● ページ本文:
医師免許なく客にタトゥーを入れたとして医師法違反の罪に問われ、一審・大阪地裁で罰金15万円の有罪判決を受けた男性彫り師の控訴審の判決公判が11月14日、大阪高裁で開かれた。

西田真基裁判長は一審判決を破棄し、無罪判決を言い渡した。

「タトゥーは芸術」訴え
無罪判決を受けたのは、大阪府吹田市の彫り師、増田太輝被告(30)。客3人に無免許でタトゥーを入れたとして、2015年に略式起訴された。

医師法17条は「医師でなければ、医業をなしてはならない」と定めており、違反すれば3年以下の懲役か100万円以下の罰金、もしくはその両方が科される。

増田被告は「タトゥーは芸術」と医師法による摘発に異議を唱え、簡易裁判所からの罰金30万円の略式命令を拒否。正式裁判で無罪を訴える異例の法廷闘争を展開していた。

地裁判決は「タトゥー施術=医行為」
一審判決は医行為を「医師でなければ保健衛生上危害を生ずるおそれのある行為」と定義し、タトゥー施術が「医行為」にあたるとした。

弁護側は控訴審で、医師法制定当時の国会答弁や学説では医行為が「疾病の診断・治療・投薬」など、医療と関連するものとして捉えられてきたと反論。

一審判決の定義だけでは、理容師の顔そりやネイルアート、まつげエクステなども「保健衛生上危害を生ずるおそれのある行為」に該当してしまうとして、「医療行」の要件として「医療関連性」が必要だと訴えた。

● 課題の説明:
タトゥー施術をめぐる控訴審の記事を、最後の文の後から書き継いでください。 この後に続く行は、本文とは別の出典から集めたものです。

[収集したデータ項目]

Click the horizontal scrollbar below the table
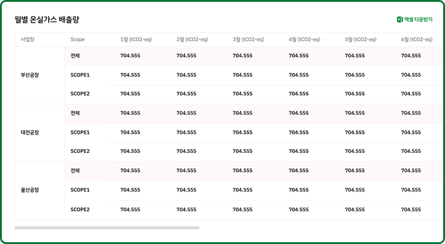This screenshot has height=244, width=445. [x=107, y=227]

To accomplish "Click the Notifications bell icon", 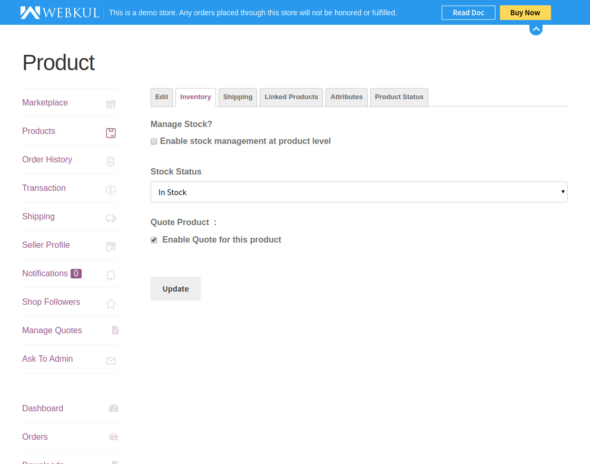I will point(111,275).
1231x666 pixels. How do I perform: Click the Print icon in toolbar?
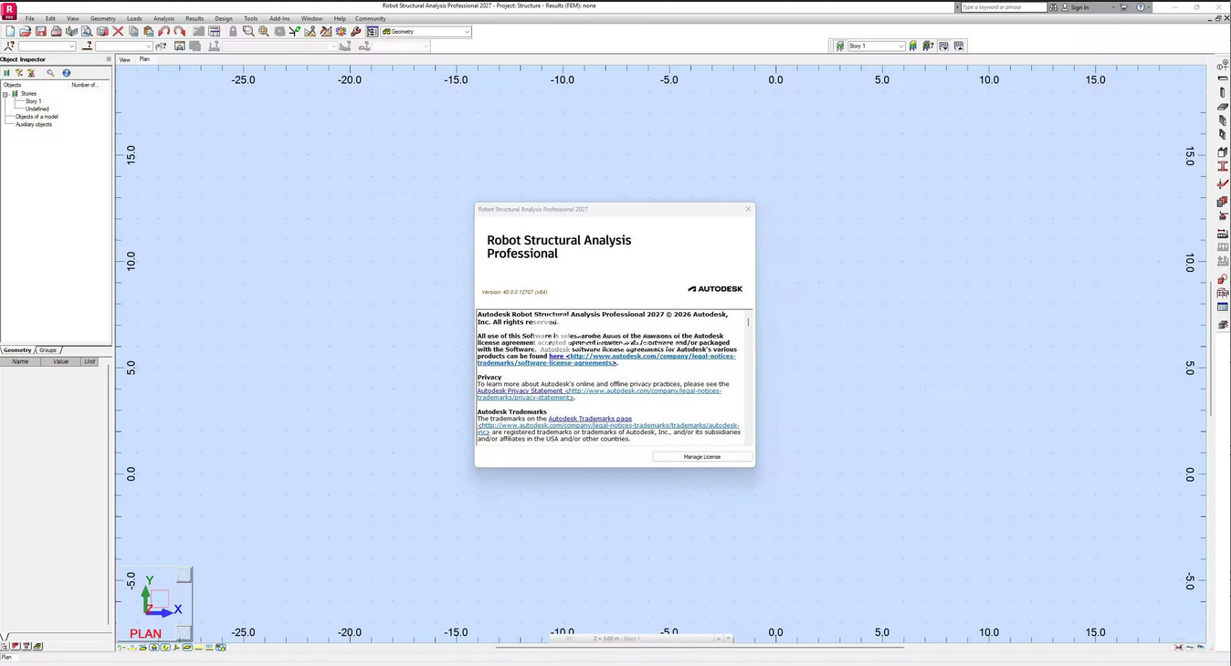click(56, 32)
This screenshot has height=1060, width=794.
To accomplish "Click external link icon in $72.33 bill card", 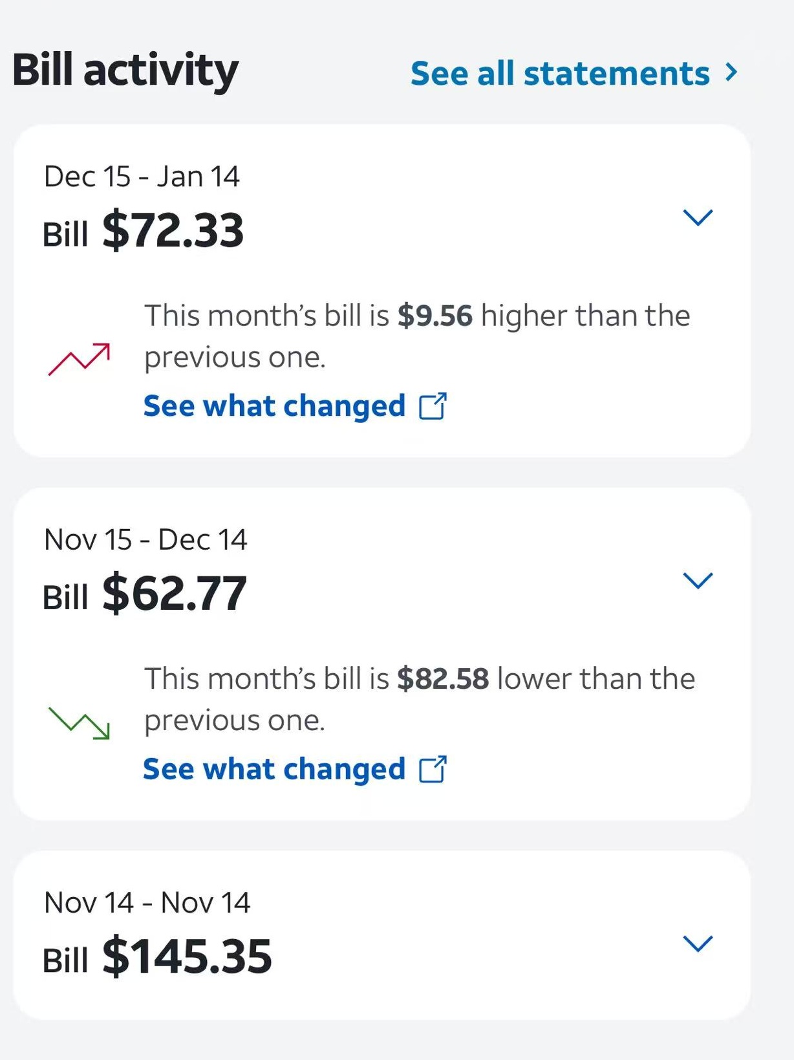I will (433, 406).
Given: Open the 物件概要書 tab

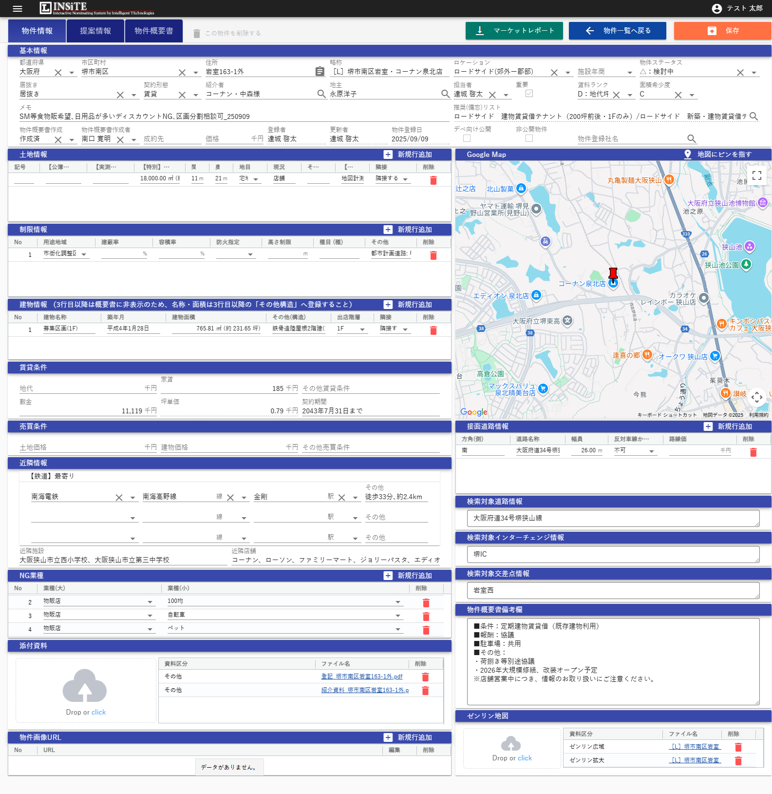Looking at the screenshot, I should (x=153, y=31).

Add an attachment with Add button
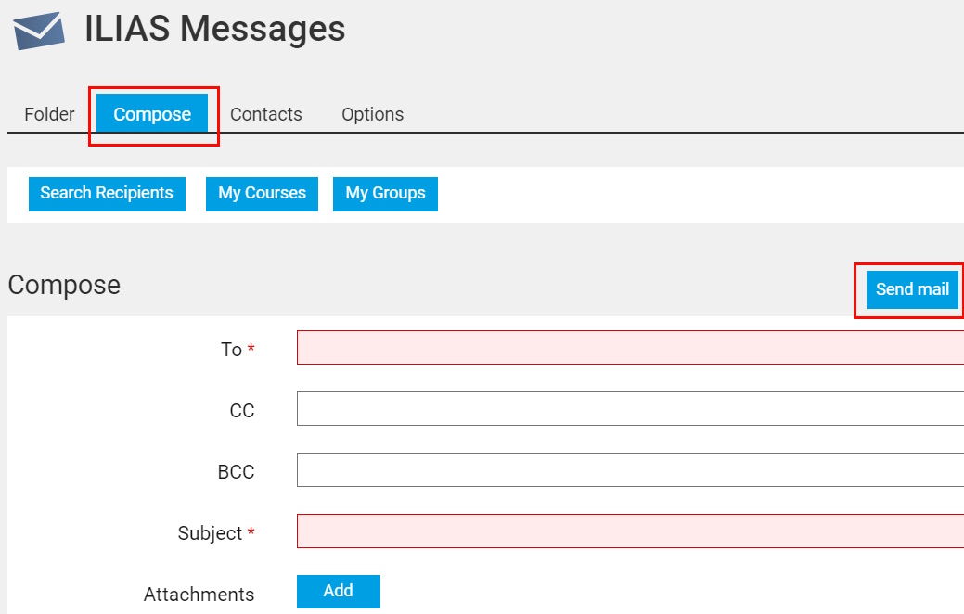[x=338, y=592]
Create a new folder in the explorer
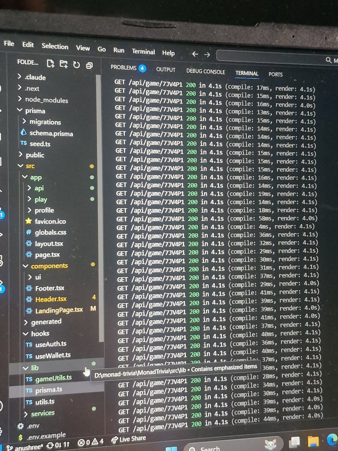 pyautogui.click(x=63, y=65)
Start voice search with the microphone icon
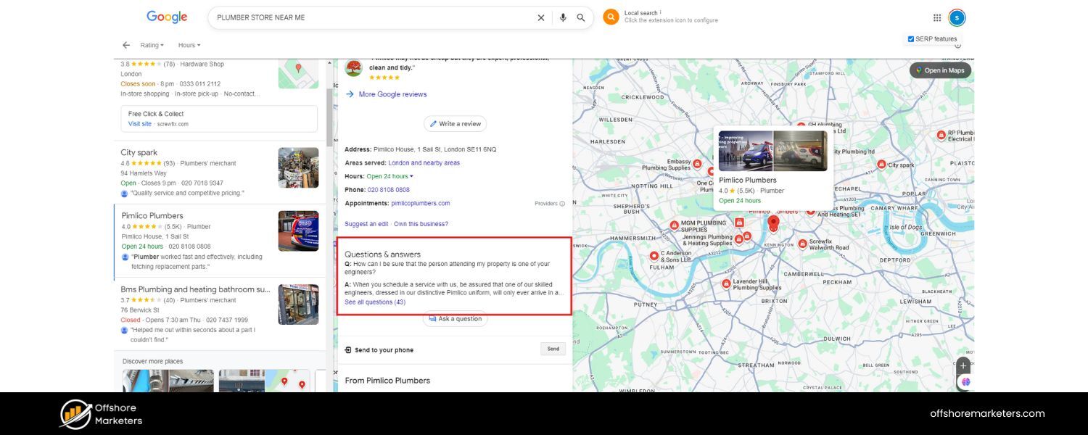Viewport: 1088px width, 435px height. coord(563,18)
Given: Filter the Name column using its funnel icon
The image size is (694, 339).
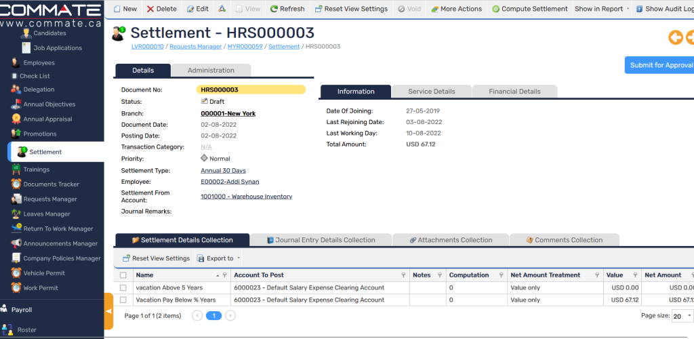Looking at the screenshot, I should click(x=224, y=275).
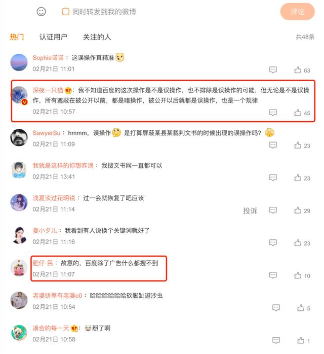Open the emoji picker smiley icon
The height and width of the screenshot is (354, 324).
[x=41, y=12]
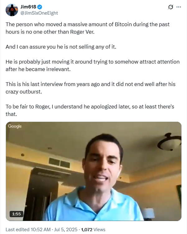This screenshot has width=187, height=234.
Task: Click the 10:52 AM post time
Action: (x=40, y=229)
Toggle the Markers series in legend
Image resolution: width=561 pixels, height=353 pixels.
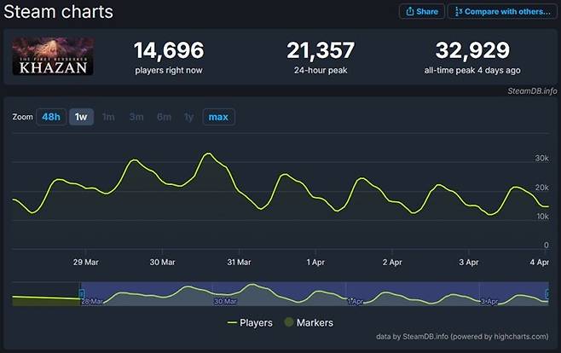(x=308, y=323)
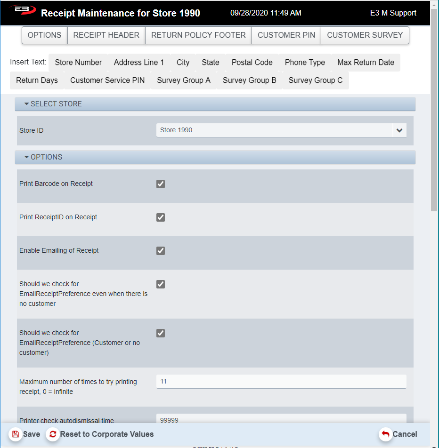Insert Max Return Date text

tap(366, 63)
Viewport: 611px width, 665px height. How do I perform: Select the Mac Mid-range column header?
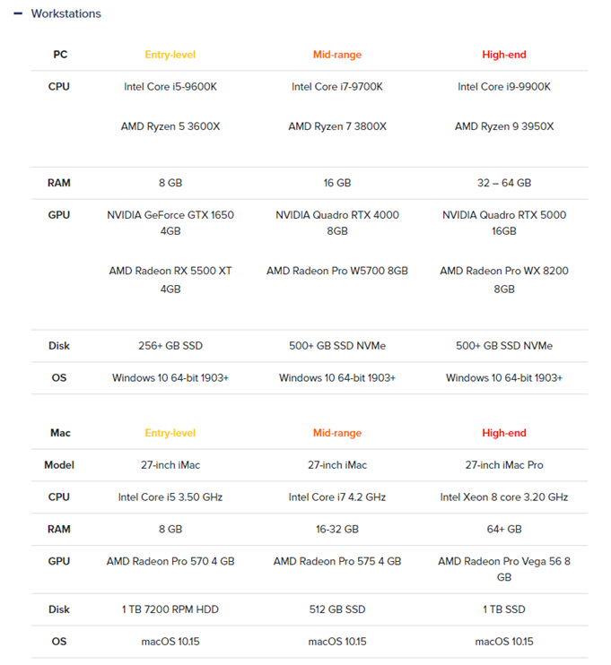click(337, 433)
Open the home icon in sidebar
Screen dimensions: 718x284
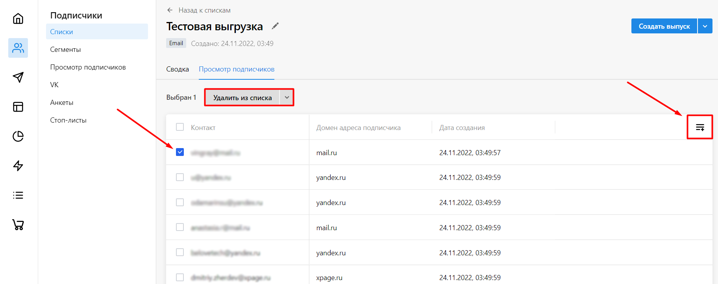click(18, 18)
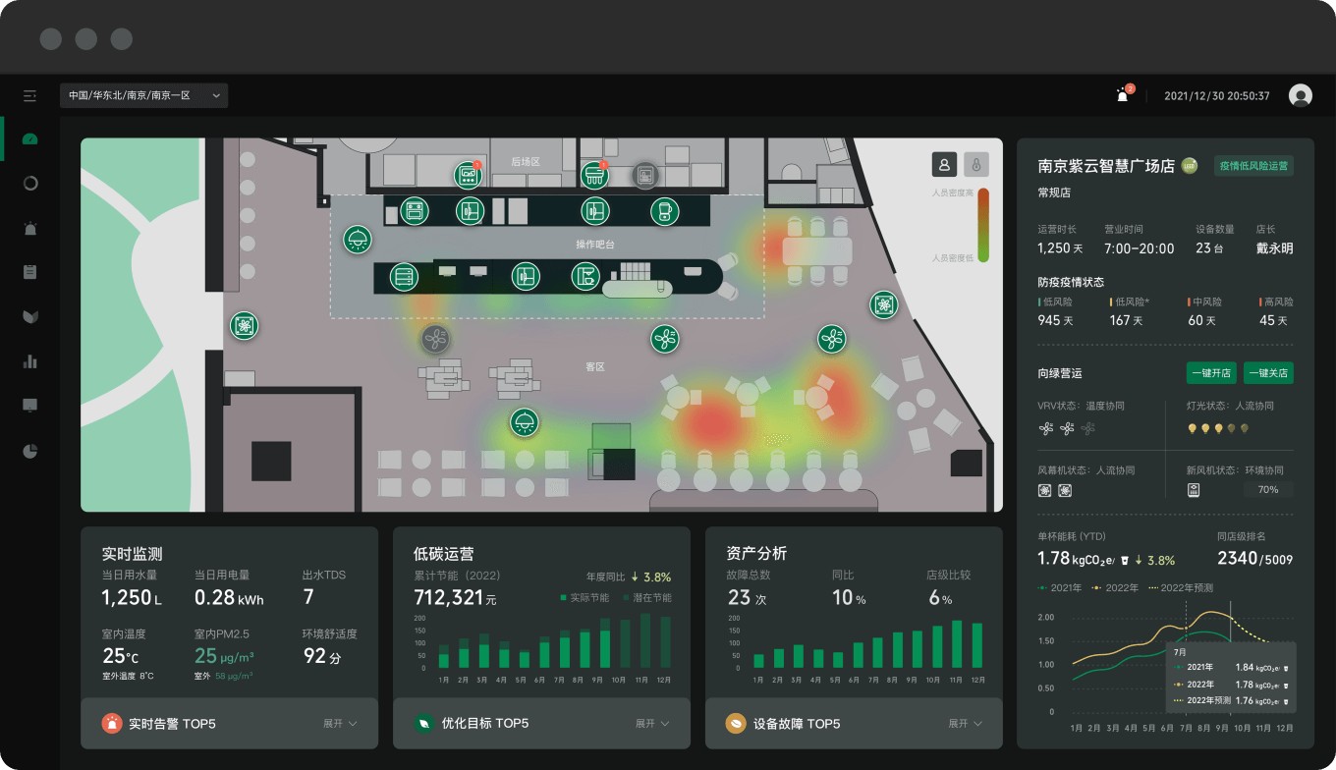Click the grayed-out offline fan icon on the map

[435, 340]
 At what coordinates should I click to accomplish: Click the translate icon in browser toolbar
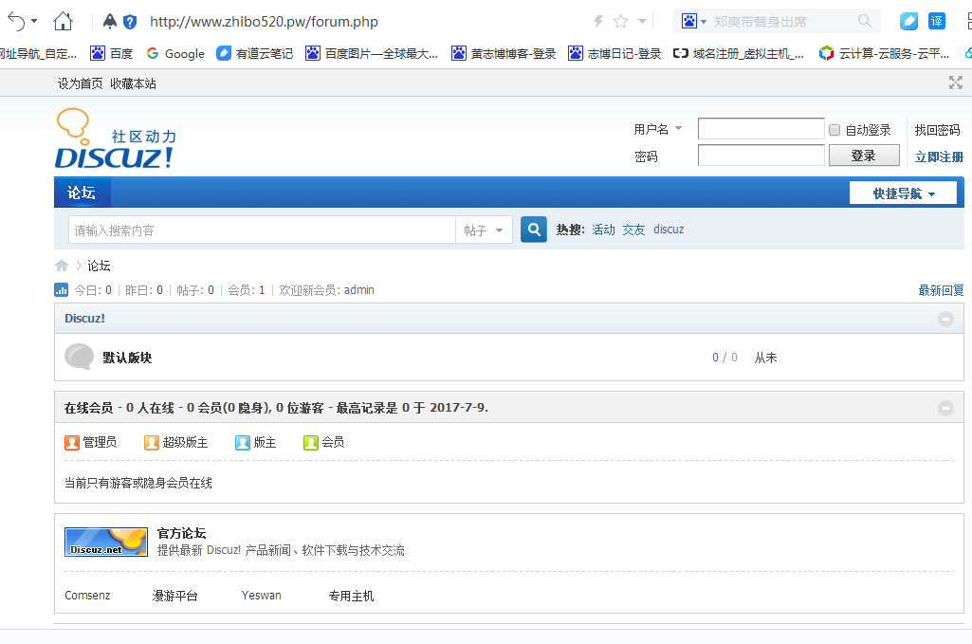point(937,21)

● 出力結果:
一方の検察側は一審判決の定義づけを改めて支持。「何が疾病で何が治療かは医学が日進月歩なので固定的に観念をなし得ない」という医師法制定時の政府答弁を根拠に、医療関連性の必要性を否定していた。

高裁は「医療関連性なし」
高裁判決は弁護側が主張した「医療関連性」の必要性を認めたうえで、タトゥーを入れる行為には医療関連性がなく、「医行為に該当しない」と結論づけた。

タトゥー施術に必要な知識は医師に求められるほど高度・広範なものではなく、「限られた基本的なもので足りる」と指摘した。

タトゥーの文化的・歴史的な価値も評価。医師だけしかタトゥーを入れられないとすると、事実上の禁止に近い制約となり、憲法に定められた「職業選択の自由を侵害するおそれがある」とした。

医師法で規制しない場合、タトゥーに関する規制は存在しないことになるが、医師法を拡張するのではなく、彫り師業界の自主規制や立法上の措置をとる――といった対処が相当だと述べた。